• _Problem statement_
A stretch of the entries below is to be set down exactly, running from the line with "The image size is (452, 442)." through the line with "Task: Edit the", both included, and no other line.

[Dataset records]
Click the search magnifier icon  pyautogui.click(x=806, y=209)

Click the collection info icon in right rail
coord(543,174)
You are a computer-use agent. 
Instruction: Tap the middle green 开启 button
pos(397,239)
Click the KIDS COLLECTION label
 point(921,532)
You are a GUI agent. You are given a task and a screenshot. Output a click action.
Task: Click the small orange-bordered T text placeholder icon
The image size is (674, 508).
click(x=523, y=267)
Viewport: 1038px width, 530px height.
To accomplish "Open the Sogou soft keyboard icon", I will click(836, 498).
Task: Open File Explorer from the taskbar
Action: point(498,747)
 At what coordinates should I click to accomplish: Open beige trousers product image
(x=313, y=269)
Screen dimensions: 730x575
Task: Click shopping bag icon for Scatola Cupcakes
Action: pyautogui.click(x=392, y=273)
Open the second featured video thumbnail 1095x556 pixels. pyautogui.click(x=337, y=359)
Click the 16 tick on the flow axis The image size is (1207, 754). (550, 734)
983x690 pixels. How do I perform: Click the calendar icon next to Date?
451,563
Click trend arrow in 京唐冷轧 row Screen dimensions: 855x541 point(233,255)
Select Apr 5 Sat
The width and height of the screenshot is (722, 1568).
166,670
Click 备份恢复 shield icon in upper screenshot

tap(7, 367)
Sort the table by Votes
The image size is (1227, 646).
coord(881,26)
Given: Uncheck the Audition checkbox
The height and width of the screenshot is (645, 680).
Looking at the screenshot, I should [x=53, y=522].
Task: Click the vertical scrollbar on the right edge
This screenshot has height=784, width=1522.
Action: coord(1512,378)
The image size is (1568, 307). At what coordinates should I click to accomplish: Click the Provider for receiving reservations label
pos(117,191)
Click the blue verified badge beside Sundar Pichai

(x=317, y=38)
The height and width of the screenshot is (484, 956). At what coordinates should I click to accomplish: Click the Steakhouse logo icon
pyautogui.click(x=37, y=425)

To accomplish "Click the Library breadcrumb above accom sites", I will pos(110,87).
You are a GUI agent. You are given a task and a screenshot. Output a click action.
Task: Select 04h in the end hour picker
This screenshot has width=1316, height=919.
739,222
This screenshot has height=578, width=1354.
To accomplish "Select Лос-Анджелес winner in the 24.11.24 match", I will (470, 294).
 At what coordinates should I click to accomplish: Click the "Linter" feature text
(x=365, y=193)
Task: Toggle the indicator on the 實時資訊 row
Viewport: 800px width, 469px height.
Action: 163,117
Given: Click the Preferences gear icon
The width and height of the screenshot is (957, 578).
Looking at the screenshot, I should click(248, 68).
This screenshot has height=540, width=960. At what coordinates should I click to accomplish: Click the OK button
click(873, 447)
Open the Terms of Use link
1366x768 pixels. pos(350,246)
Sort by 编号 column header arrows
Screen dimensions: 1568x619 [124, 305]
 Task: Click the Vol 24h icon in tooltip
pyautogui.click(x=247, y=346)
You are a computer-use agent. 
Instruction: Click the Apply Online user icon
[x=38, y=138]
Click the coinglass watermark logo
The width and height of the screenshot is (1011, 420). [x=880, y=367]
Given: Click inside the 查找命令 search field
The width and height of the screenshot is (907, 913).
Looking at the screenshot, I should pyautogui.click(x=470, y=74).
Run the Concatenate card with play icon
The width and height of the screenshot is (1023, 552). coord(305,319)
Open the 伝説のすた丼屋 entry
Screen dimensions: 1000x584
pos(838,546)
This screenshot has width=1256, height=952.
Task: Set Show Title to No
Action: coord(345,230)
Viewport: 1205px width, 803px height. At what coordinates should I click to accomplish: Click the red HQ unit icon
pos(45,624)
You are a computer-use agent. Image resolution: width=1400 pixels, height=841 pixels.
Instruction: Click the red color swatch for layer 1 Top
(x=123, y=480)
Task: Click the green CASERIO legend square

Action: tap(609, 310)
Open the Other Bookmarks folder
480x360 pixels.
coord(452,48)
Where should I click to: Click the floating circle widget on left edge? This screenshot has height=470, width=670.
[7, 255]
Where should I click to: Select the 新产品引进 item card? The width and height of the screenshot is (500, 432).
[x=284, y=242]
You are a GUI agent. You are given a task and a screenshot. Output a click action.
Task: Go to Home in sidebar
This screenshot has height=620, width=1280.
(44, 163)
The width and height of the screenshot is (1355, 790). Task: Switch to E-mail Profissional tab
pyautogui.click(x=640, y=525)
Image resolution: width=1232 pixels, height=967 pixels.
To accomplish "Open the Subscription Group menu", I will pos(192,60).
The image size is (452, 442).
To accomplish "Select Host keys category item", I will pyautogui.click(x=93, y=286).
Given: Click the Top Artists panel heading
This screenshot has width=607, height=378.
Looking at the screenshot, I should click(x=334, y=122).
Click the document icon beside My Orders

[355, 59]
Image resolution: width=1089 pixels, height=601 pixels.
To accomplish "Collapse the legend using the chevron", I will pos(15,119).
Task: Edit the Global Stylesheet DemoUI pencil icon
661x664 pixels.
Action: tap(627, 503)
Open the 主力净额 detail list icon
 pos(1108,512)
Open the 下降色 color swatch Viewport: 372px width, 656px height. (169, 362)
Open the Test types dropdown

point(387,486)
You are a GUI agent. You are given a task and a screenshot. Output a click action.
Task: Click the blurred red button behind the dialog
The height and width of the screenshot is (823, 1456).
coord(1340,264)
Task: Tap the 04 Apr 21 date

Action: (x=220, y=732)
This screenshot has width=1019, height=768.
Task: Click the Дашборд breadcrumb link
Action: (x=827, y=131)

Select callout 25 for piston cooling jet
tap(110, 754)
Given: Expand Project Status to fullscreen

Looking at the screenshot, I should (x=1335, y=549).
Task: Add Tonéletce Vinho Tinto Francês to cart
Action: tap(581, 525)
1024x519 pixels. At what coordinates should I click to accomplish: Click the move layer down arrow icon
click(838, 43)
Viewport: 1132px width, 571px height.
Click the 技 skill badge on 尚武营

• _Exercise solution_
The image size is (452, 442).
To accomplish "Select Host keys category item", I will pyautogui.click(x=93, y=286).
Given: Click the Top Artists panel heading
This screenshot has width=607, height=378.
Looking at the screenshot, I should click(x=334, y=122).
Click the document icon beside My Orders

[355, 59]
Image resolution: width=1089 pixels, height=601 pixels.
To accomplish "Collapse the legend using the chevron", I will pos(15,119).
Task: Edit the Global Stylesheet DemoUI pencil icon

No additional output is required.